- [Instructions for the task]
In the entries below, find each line with the string "computer" and copy it.

Collected data

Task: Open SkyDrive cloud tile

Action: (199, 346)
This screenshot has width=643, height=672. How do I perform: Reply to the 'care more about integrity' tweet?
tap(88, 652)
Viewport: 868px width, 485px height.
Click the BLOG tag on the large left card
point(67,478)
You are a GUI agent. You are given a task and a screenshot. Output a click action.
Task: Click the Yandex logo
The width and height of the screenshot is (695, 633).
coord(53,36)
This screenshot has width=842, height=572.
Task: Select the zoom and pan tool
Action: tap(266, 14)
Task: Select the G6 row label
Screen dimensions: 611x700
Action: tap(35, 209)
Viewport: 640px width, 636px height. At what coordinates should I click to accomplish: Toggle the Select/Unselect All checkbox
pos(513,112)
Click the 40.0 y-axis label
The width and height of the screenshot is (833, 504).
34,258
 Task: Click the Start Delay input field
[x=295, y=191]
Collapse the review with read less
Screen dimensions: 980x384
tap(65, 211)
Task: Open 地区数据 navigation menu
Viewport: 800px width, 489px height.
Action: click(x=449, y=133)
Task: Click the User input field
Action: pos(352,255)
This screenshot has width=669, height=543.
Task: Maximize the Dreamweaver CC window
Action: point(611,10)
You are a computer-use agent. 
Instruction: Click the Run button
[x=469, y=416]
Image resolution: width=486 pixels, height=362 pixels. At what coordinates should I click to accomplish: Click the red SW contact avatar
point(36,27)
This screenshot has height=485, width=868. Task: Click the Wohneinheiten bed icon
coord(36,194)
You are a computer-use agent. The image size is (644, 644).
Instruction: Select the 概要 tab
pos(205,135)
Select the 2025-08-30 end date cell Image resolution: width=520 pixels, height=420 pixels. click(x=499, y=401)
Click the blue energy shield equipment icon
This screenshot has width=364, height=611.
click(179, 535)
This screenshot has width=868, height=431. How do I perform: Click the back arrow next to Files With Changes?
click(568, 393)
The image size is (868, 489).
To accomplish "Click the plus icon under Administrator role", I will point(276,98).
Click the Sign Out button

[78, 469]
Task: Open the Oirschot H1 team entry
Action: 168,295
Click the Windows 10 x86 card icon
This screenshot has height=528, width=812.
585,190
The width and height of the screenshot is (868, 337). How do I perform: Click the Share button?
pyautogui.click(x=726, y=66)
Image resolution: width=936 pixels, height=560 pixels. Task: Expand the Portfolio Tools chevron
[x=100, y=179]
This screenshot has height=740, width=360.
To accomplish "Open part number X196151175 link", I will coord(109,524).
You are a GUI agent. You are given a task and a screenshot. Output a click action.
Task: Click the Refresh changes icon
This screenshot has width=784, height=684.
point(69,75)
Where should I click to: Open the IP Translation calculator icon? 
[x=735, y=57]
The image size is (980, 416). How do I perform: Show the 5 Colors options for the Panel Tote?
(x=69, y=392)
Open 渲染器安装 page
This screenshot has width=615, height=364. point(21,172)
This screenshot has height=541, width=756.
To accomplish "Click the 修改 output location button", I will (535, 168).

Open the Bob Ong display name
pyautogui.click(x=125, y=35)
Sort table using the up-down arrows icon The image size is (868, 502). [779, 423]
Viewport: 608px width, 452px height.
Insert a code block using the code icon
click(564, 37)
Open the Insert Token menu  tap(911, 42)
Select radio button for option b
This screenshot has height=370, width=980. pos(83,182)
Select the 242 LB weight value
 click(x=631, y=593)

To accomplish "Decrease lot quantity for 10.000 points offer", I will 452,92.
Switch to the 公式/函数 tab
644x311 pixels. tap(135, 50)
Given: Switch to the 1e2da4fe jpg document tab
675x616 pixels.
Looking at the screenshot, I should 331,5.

- [Result for this task]
You are a computer-use agent. 
You are a computer-use agent. The image size is (644, 644).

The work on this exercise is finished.